Les sources d’inspiration : des auditions parlementaires aux documents déclassifiés
Spielberg, qui se définit comme un « croyant » depuis la réalisation de « Rencontres du troisième type » il y a un demi-siècle, a suivi de près l’actualité sur le sujet. Il a notamment été marqué par une audition de la sous-commission de la Chambre des représentants sur les UAP, tenue en 2023. Lors de cette séance, un ancien officier du renseignement de l’Air Force, David Grusch, a témoigné que le gouvernement dissimulait depuis des décennies un programme de capture et de rétro-ingénierie d’objets technologiques.
Depuis cette audition, le Pentagone a rendu publics deux importants lots de fichiers déclassifiés sur les UAP, et une troisième publication est attendue. Ces documents ne fournissent cependant pas de preuve formelle de l’existence de vaisseaux ou de corps extraterrestres, ni d’un programme secret de contre-ingénierie. Ils montrent en revanche que de nombreux signalements demeurent inexpliqués faute de données suffisantes. Parmi les éléments rendus publics figurent le témoignage d’un haut responsable américain décrivant de mystérieuses « orbes orange s’embrasant et s’éteignant », ainsi qu’une vidéo captée par un drone militaire au-dessus de la Syrie en 2021, sur laquelle un objet accélère brusquement comme s’il passait en « vitesse supraluminique » avant de disparaître.
Un regard critique sur la transparence et la désinformation
Au-delà de son postulat fantastique, « Disclosure Day » s’inscrit dans les débats contemporains sur la transparence, la désinformation et la relation entre foi et science.

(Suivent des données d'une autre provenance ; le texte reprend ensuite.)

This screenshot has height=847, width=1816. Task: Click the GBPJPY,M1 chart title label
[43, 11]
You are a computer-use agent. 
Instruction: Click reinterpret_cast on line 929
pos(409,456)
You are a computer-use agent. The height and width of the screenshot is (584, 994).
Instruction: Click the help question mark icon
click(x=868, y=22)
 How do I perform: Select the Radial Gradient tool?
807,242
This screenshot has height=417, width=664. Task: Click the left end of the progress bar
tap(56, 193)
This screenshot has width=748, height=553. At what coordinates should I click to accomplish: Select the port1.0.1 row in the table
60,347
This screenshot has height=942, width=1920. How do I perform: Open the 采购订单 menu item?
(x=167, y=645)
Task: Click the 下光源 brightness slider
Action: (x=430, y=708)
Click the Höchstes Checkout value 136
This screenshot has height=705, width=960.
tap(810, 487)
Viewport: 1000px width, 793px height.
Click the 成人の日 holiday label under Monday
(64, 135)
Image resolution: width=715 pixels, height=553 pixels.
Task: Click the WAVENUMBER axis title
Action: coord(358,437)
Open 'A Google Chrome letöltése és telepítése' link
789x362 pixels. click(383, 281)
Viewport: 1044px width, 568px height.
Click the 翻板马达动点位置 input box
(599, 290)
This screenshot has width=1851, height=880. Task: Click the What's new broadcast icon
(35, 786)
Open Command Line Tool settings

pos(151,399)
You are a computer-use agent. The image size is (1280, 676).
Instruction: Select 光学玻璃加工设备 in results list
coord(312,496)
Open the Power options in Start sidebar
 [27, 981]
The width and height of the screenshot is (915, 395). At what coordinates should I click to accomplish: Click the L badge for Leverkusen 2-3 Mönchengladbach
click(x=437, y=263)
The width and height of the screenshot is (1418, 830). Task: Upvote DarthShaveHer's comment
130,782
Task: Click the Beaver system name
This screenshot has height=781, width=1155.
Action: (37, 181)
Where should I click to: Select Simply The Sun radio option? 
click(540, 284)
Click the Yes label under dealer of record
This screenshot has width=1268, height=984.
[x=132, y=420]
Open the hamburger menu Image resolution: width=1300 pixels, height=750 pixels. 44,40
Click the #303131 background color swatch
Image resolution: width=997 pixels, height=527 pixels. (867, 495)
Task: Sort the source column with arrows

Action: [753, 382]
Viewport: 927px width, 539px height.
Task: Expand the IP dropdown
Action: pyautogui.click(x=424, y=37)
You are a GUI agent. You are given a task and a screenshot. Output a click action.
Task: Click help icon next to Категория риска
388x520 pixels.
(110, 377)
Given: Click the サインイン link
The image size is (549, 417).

Le film interroge la manière dont les autorités traitent des informations sensibles et la confiance que le public peut leur accorder. En choisissant pour protagoniste un lanceur d’alerte, Spielberg fait écho aux figures de lanceurs d’alerte réels qui ont secoué l’actualité, tant dans le domaine des UAP que dans celui de la cybersécurité.
Une évolution dans la perception scientifique
Longtemps considérée comme un sujet marginal, la discussion sur les objets volants non identifiés (OVNI) a été principalement alimentée par des théories du complot et la culture populaire. Mais depuis quelques années, la communauté scientifique adopte une approche plus rigoureuse, fondée sur les données, pour étudier ces phénomènes désormais désignés sous l’acronyme UAP. Ce changement de paradigme est également au cœur de la réflexion que mène le réalisateur depuis des décennies. Le cinéaste de 79 ans a confié que les « preuves circonstancielles accablantes » accumulées au fil du temps le conduisent même à accepter que des extraterrestres aient déjà tenté d’établir un contact avec nous.
Un chapitre dans l’héritage spielbergien
Avec « Disclosure Day », Spielberg poursuit une œuvre qui, depuis « Rencontres du troisième type » (1977) et « E.T. l’extra-terrestre » (1982), a profondément redéfini le genre de la science-fiction. Là où ses premiers films envisageaient un contact pacifique et merveilleux, son nouveau long-métrage intègre les tensions politiques et informationnelles contemporaines. Il ne s’agit plus seulement d’un regard émerveillé vers les étoiles, mais d’une plongée dans les mécanismes de pouvoir qui entourent la dissimulation d’une vérité potentiellement bouleversante.